Moms, It’s Time to Get Real About Postpartum Incontinence

There are a lot of aspects of motherhood — particularly pregnancy and the physical and mental aspects of postpartum healing — that aren’t talked about in open, productive ways. This can result in shame, stigma, and sadness in new moms who are experiencing perfectly normal aspects of motherhood.

The real, honest truth is that childbirth is an extraordinary physical feat that, while the body is designed to heal and recover, takes a serious toll on the female body. Instead of remaining silent about that, leaving moms to deal with the effects in silence, we could get real about postpartum healing and all that it entails.

Postpartum stress incontinence is real — and normal.

During vaginal delivery, muscle and tissue can be weakened or even damaged. Beyond that, the uterus shrinks in the weeks following childbirth, sitting directly atop the bladder and compressing it, adding additional pressure that makes “holding it” hard to do.

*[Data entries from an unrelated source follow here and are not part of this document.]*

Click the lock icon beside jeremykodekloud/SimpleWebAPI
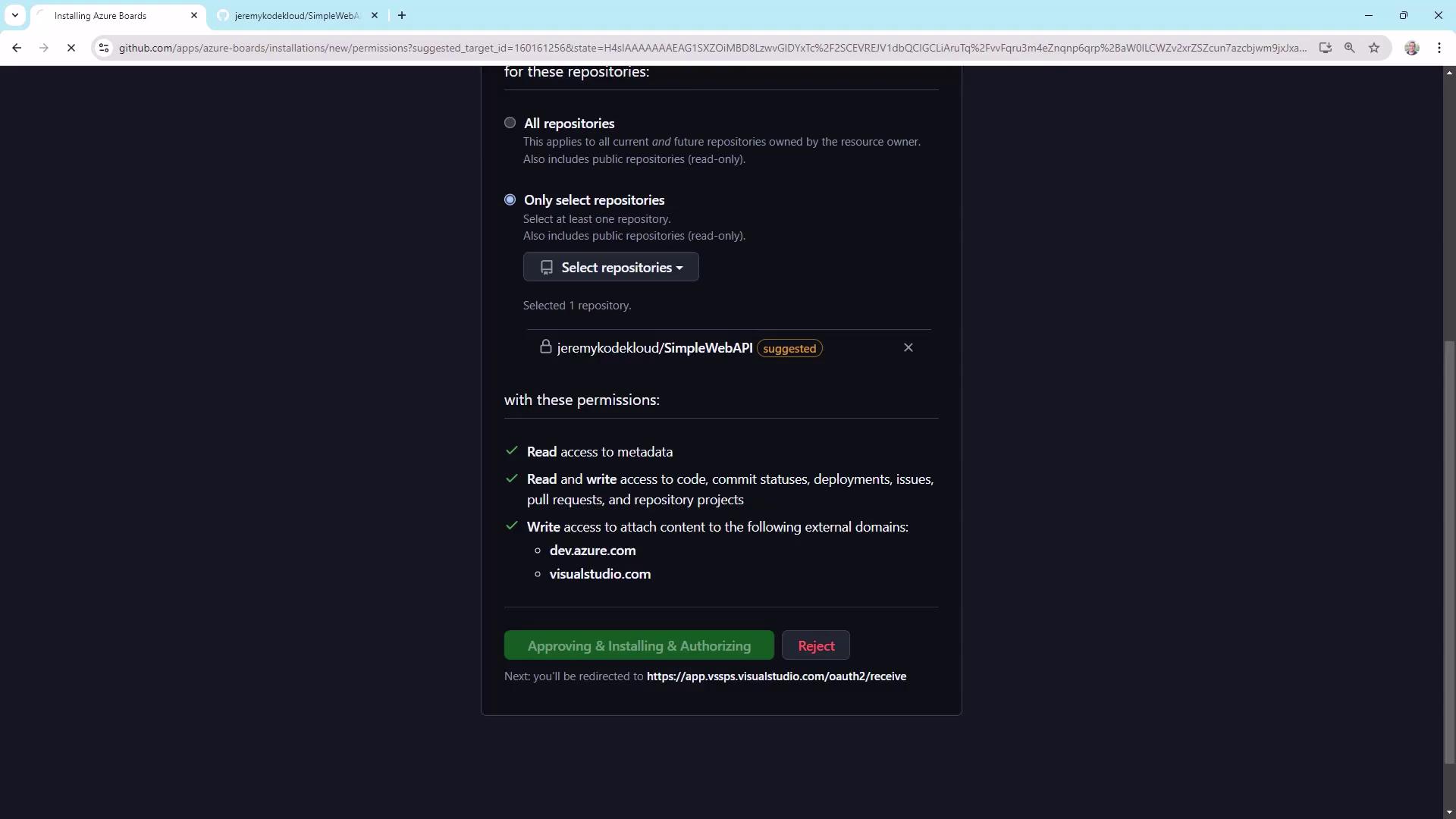 click(545, 347)
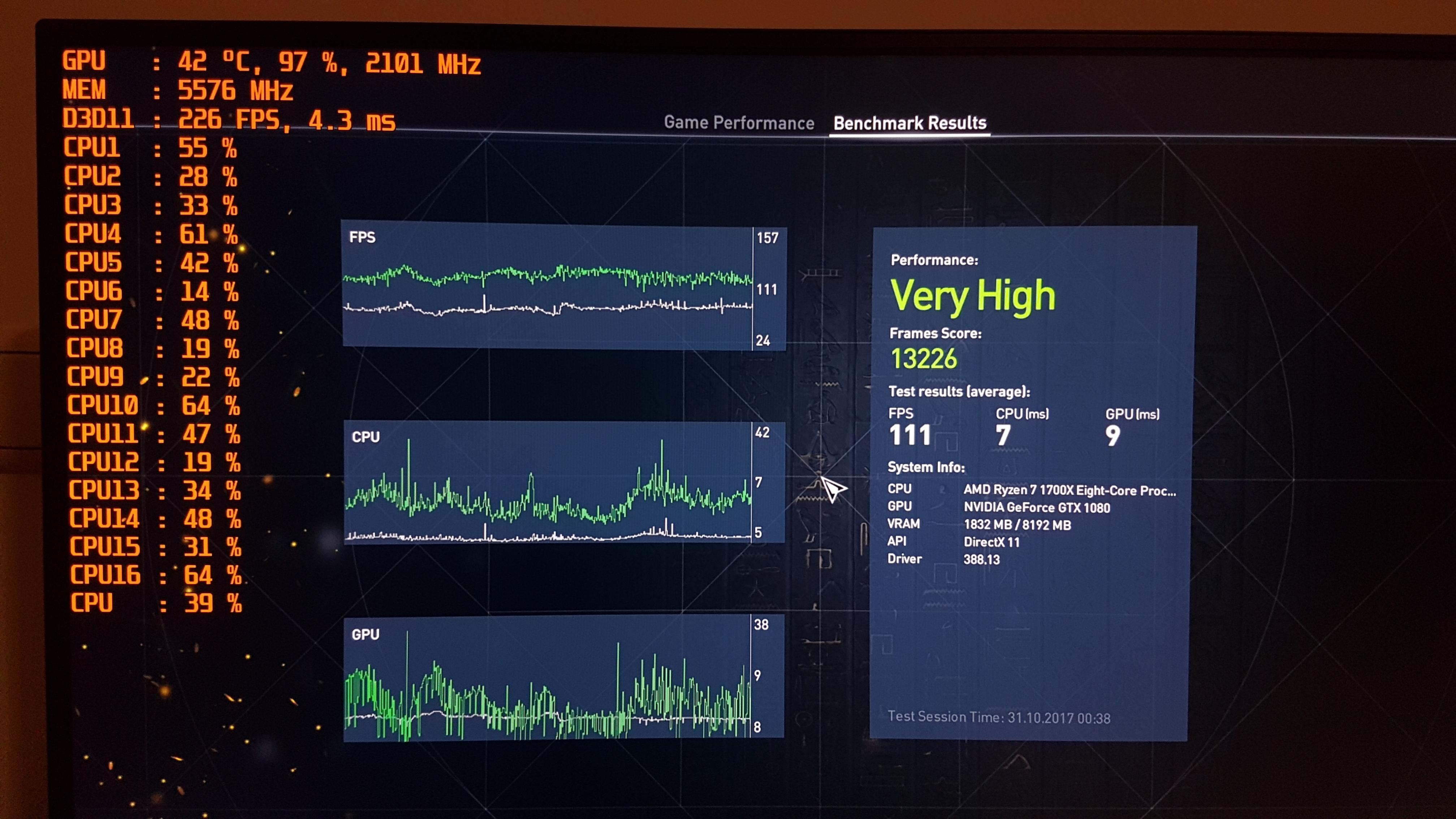Select the Benchmark Results tab
The height and width of the screenshot is (819, 1456).
coord(910,123)
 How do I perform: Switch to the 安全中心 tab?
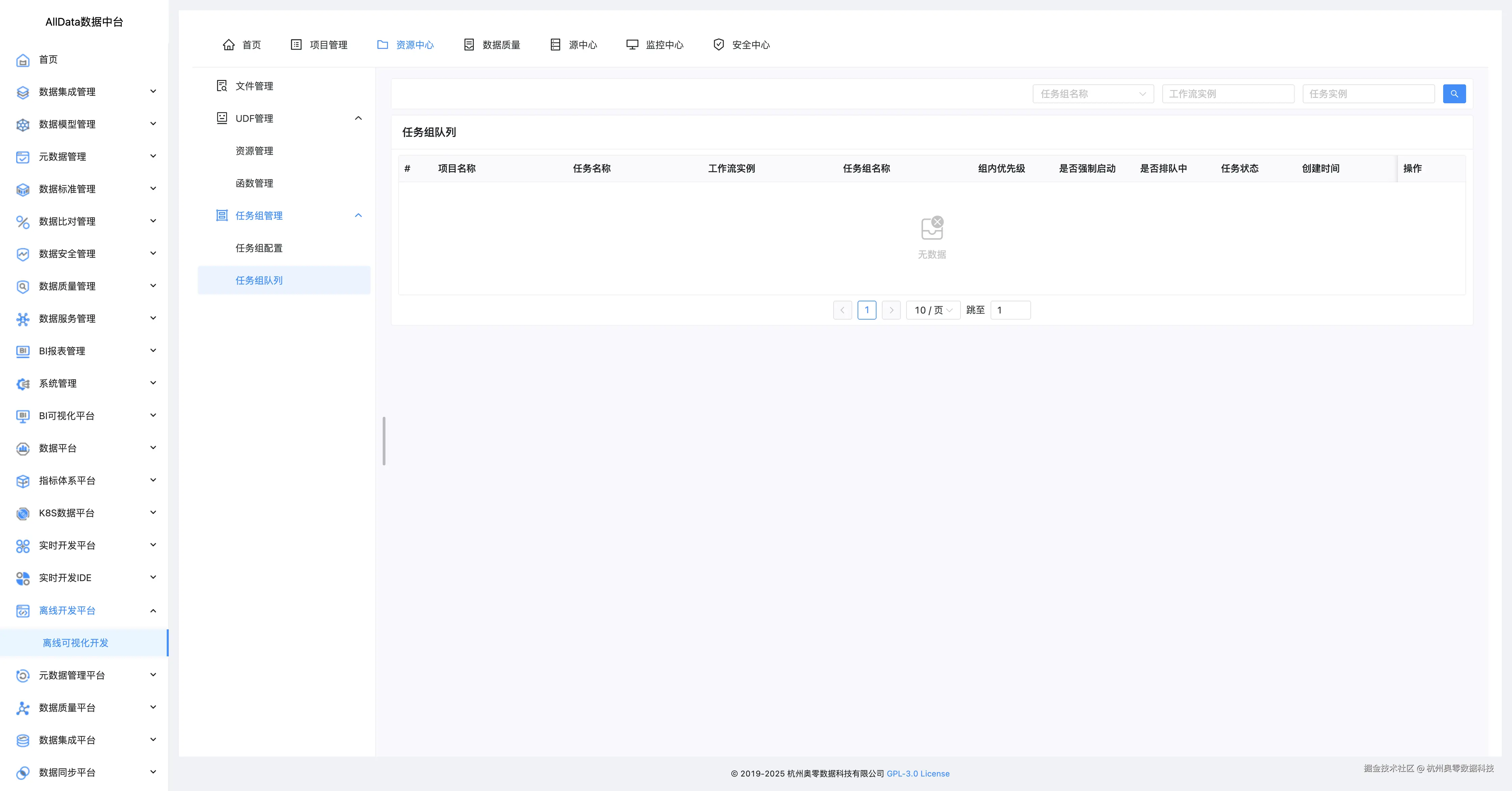click(741, 45)
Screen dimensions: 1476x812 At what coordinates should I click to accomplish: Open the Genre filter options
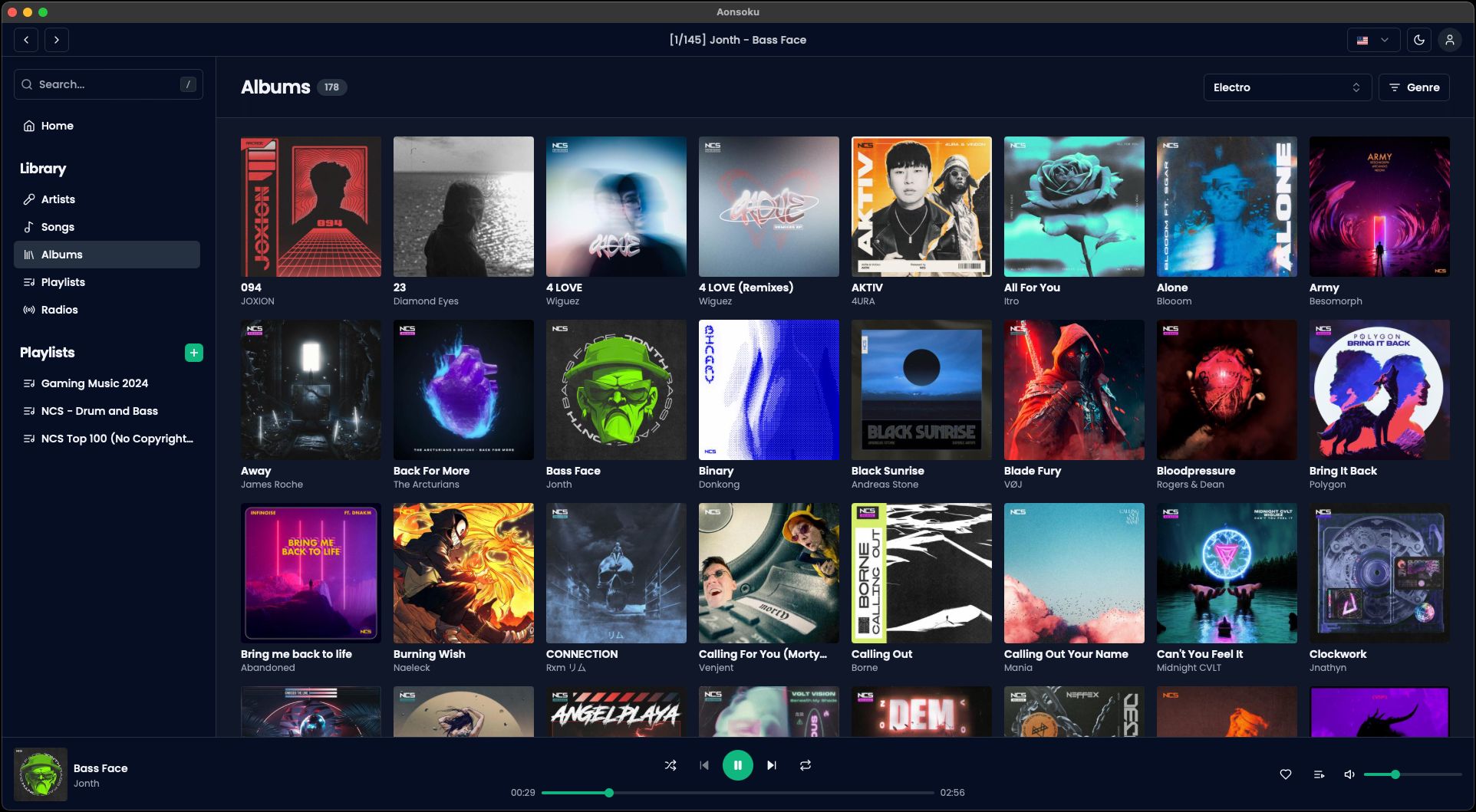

The result is something called stress incontinence, a condition in which physical movement or activity causes urine leakage. “Stress” refers to physical movements that put pressure on the bladder (not mental stress) such as coughing, sneezing, exercise, laughing, or heavy lifting.

Urinary incontinence affects at least 7 million postpartum women in the U.S.

Healing takes time


It can take three to six months (or even longer in some cases) for postpartum women to regain full bladder control, so don’t feel ashamed if it feels you aren’t “bouncing back” quickly enough. If you’re still experiencing stress incontinence more than six months postpartum, it’s worth discussing with your OBGYN, but know that healing is an ongoing process and you aren’t “broken” or “abnormal.”

Treating (and Dealing With) Postpartum Incontinence

  1. Kegel exercises will help to begin healing and strengthening your pelvic floor muscles. Talk with your OBGYN about when it’s appropriate for you to begin kegel exercises, and how many repetitions you should work up to per day.
  2. Begin a sensible, slow-paced plan to shed pregnancy weight, as extra weight puts pressure on the bladder and increases your risk of stress incontinence. Don’t rush the weight loss — work toward it at a pace that is healthy.
  3. Stay hydrated. That may seem counterintuitive, but dehydration will make you vulnerable to Urinary Tract Infections, which no one wants!
  4. Train your bladder. Every 30 minutes, before you even feel the urge to “go,” go to the restroom and empty your bladder. This will keep you from leaking urine at the wrong times.
  5. Wear a bladder pad. These are specifically designed to wick moisture away to absorb and control bladder leaks. Period pads also work, but are not designed to be as absorbent as a true incontinence product — so you’ll be far more comfortable wearing the right products. 

Remember, you’re not alone — this is something many (if not most) moms deal with after giving birth. Your body is healing, and it’s beautiful.